§ Exercise requirements: From the line containing "This screenshot has width=860, height=435." to the final line of the material below, return every line exactly. Do not include pictures.
•••
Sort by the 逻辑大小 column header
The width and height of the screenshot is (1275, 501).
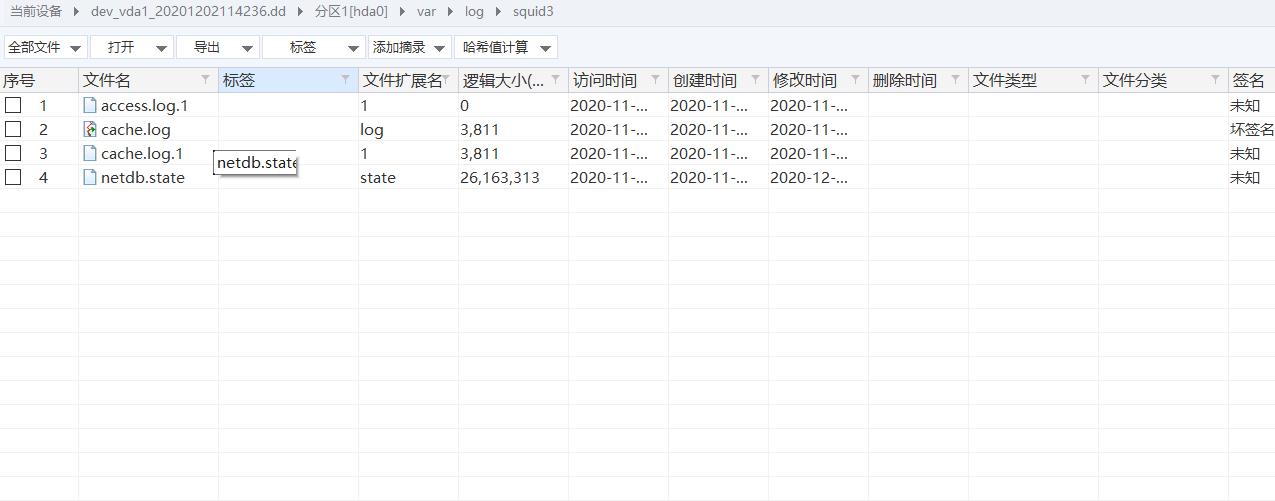pos(503,80)
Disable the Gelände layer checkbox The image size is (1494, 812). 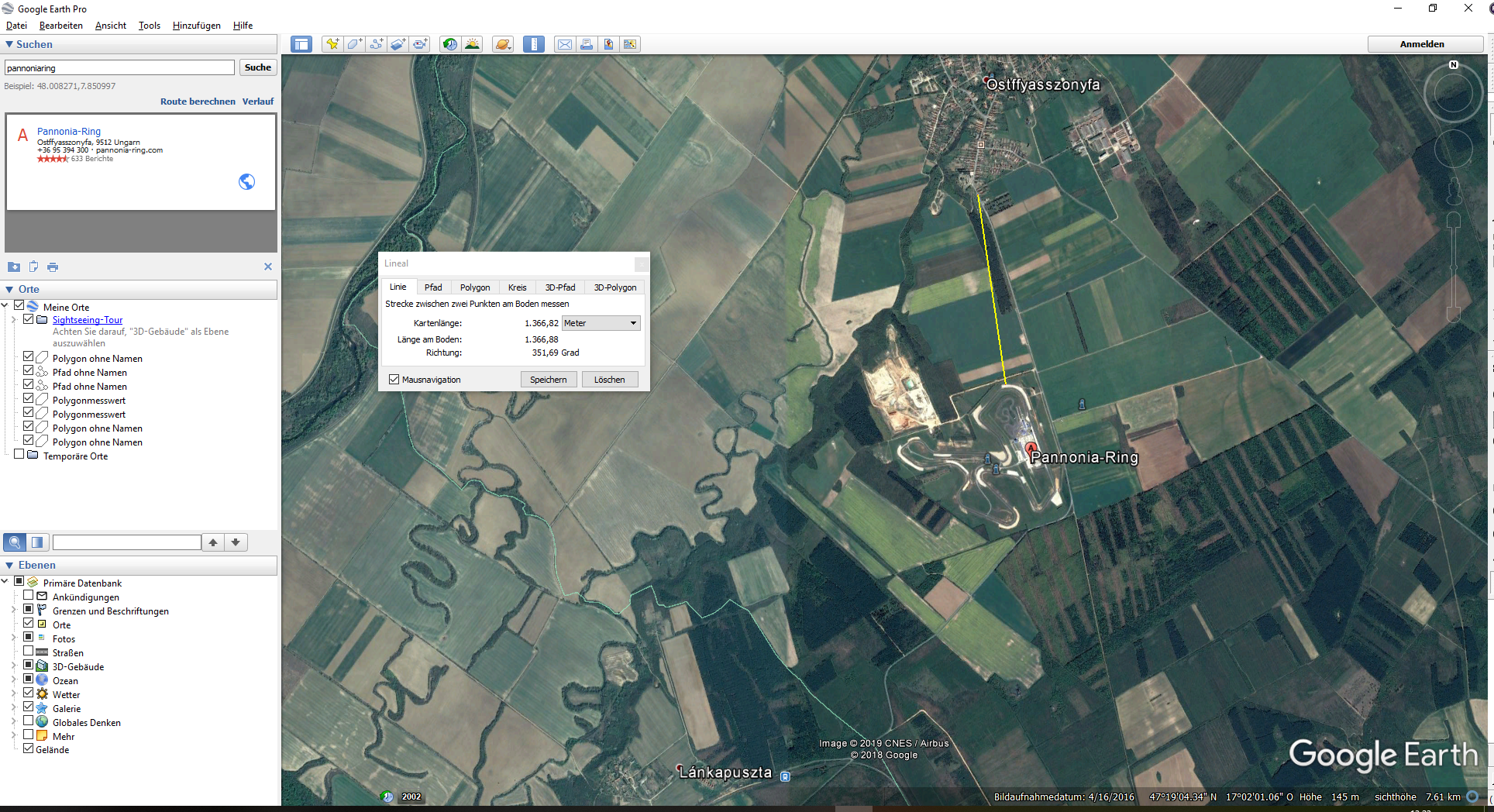pos(29,749)
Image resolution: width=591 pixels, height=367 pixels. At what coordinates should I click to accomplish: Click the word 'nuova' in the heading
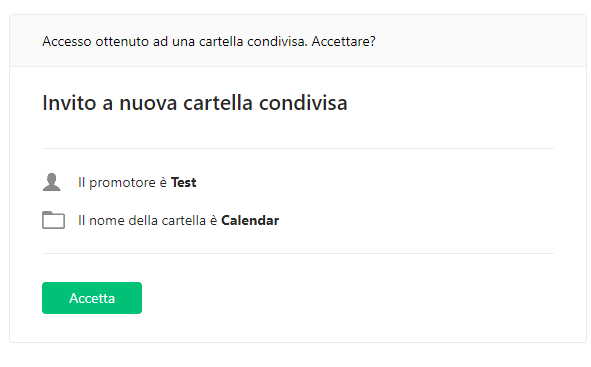pos(148,104)
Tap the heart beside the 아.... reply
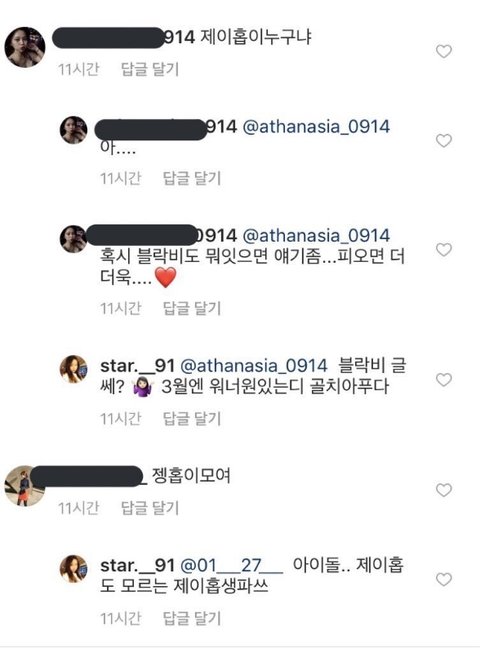Viewport: 480px width, 653px height. [x=444, y=141]
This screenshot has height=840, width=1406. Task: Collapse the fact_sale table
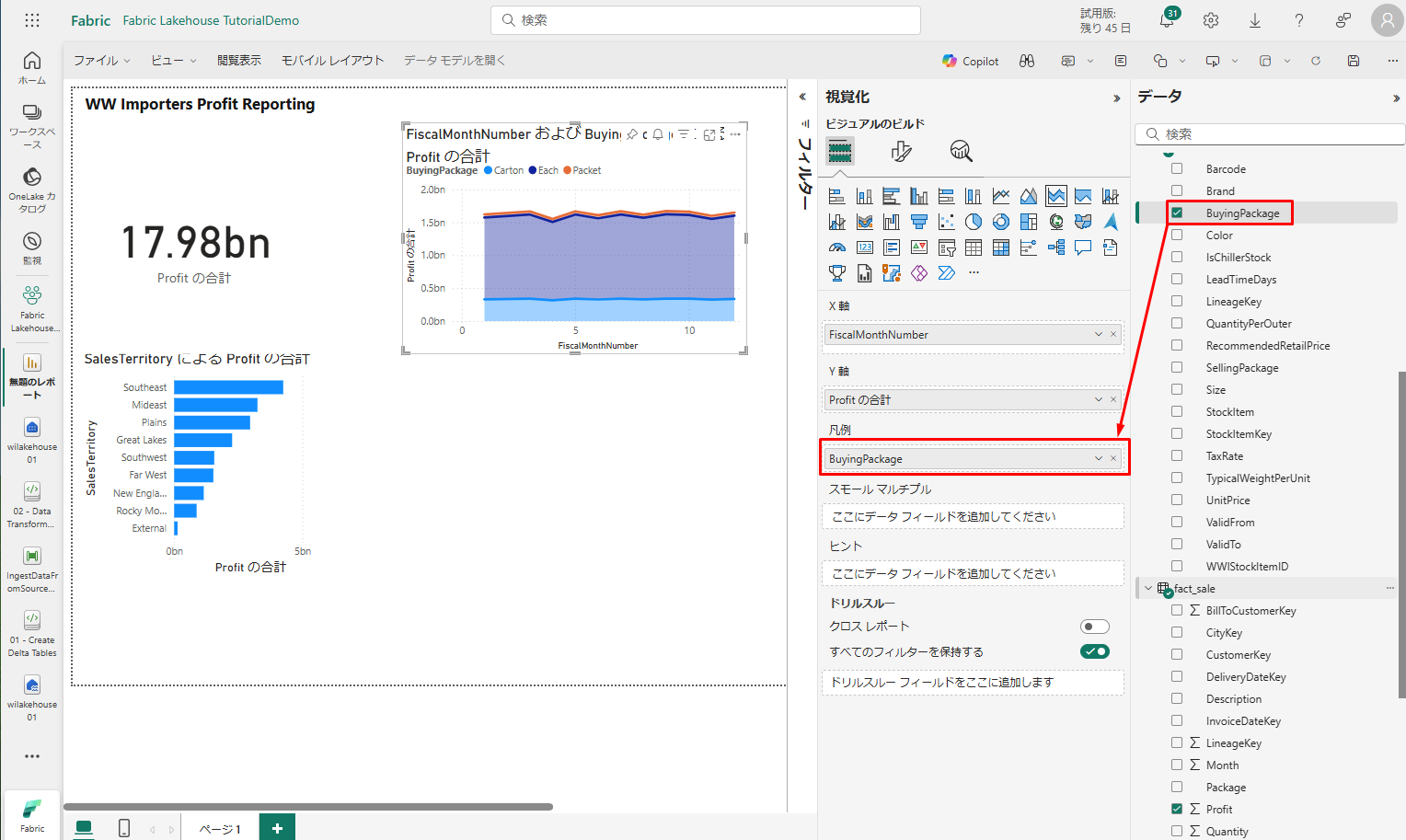pos(1147,589)

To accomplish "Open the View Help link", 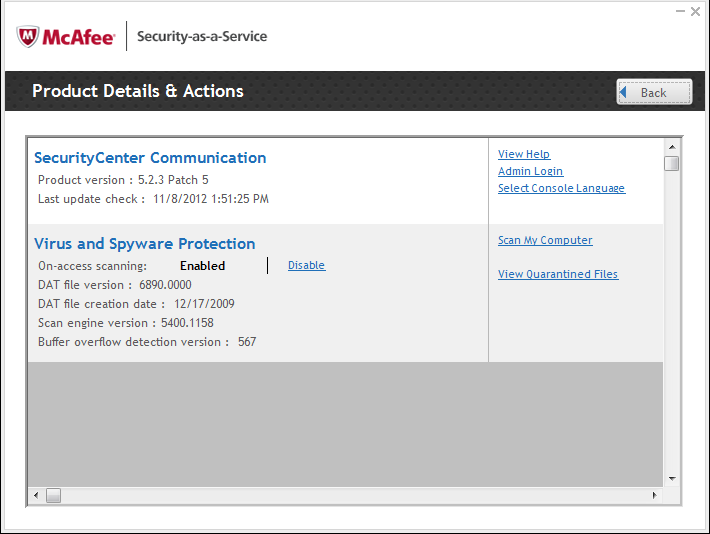I will [524, 154].
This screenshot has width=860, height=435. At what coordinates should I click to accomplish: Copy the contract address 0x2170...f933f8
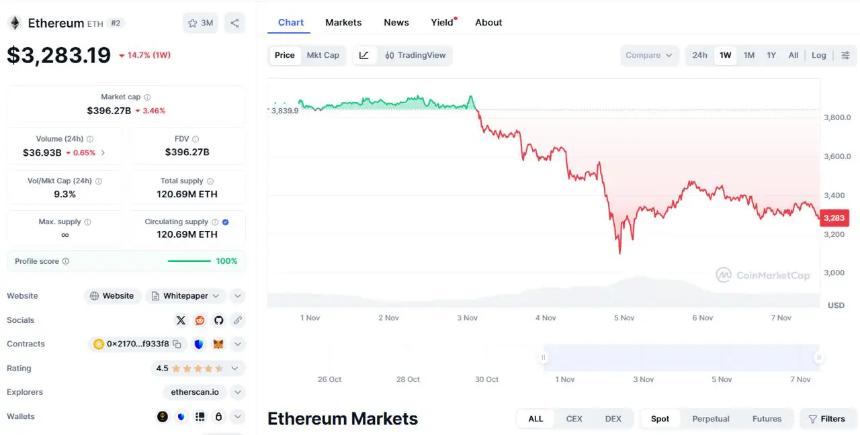click(x=176, y=344)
•••
§ Solved exercise:
This screenshot has width=860, height=435. At what coordinates should I click to accomplish: Copy the contract address 0x2170...f933f8
click(x=176, y=344)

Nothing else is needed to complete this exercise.